Messagers du désastre, naissance de la notion de génocide
L’itinéraire singulier d’une historienne
Fille de l’historien Jean-Jacques Becker, Annette Becker ne voulait pas empiéter sur les plates-bandes de son père et évita de se spécialiser dans l’étude de la Grande Guerre (si on suit son portrait publié dans L’Histoire de février 2018). Pari tenu… jusqu’à ce qu’elle s’intéresse aux représentations culturelles, religieuses de la première guerre mondiale ! C’est ainsi qu’elle publia avec Stéphane Audoin-Rouzeau 14-18 retrouver la Grande Guerre (Gallimard, 2000) ou en solo Les Cicatrices rouges 1914-1918, France et Belgique occupées (Fayard, 2010). Pour Annette Becker, la première guerre mondiale est « l’évènement paradigmatique » qui fonde le XXe siècle, en accoutumant les masses à la violence : elle rejoint ici George Mosse. Elle a choisi ici de s’intéresser de s’intéresser à deux personnages de la seconde guerre mondiale, étroitement liés à la prise de conscience (ou non) du génocide juif.
Deux destins singuliers
Au fond, ce livre est fait de deux portraits. Celui du juriste Raphael Lemkin, inventeur du concept de génocide (la définition est d’ailleurs floue chez lui), juif polonais originaire de Wolkowysk dans l’est de la Pologne, et celui de Jan Karski, résistant polonais, catholique, qui vint avertir de la Shoah Londres et Washington, sans succès. Deux hommes et deux parcours différents. Lemkin est un intellectuel, juriste accompli, qui a travaillé sur les codes pénaux de la Pologne et de l’URSS. Il est le premier à avoir cherché à définir, à partir des massacres collectifs d’arméniens commis par les turcs ottomans en 1915, la notion de génocide. Karski est plus jeune, il est résistant. Il accumule les informations sur les massacres de juifs en Pologne, des massacres qui augmentent en intensité. Au début malgré lui, Karski devient le « témoin ». Introduit dans le ghetto de Varsovie, il observe, enregistre. Son but est double : pousser les alliés à intervenir rapidement, afin de sauver une Pologne libre et démocratique et de sauver ainsi les juifs polonais. Le drame de Karski est simple : les alliés ne firent rien en ce sens, prisonniers des contingences de la guerre et de l’alliance avec Staline (notons au passage que le pacte germano-soviétique « sauva » des juifs de l’est de la Pologne, condamnés à l’exil dans le goulag sibérien : la majorité en revint).

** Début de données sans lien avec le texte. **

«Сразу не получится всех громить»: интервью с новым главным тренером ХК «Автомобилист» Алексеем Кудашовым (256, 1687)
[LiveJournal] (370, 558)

Pourquoi ne les a-t-on pas crus ?
Lemkin passa sa vie à essayer de convaincre les pays, puis les nations-unies, de la nécessité de reconnaître la notion de « génocide » et de l’inscrire dans le droit international. Pour ce faire, il invoqua les exemples des arméniens et des juifs polonais puis européens pour en dégager la singularité, non sans mal (l’homme, Annette Becker le dit clairement, eut du mal à définir clairement son concept). Karski, on l’a dit, devint le témoin, magistral devant la caméra de Lanzmann. Plus jamais ça, disait-on. Puis il y eut un autre génocide au Rwanda en 1994. Une des particularités, disait Lemkin, est que les conséquences du génocide se transmettent. Le souvenir de ces lignées interrompues, de ces générations qui ne verront jamais le jour, se perpétue.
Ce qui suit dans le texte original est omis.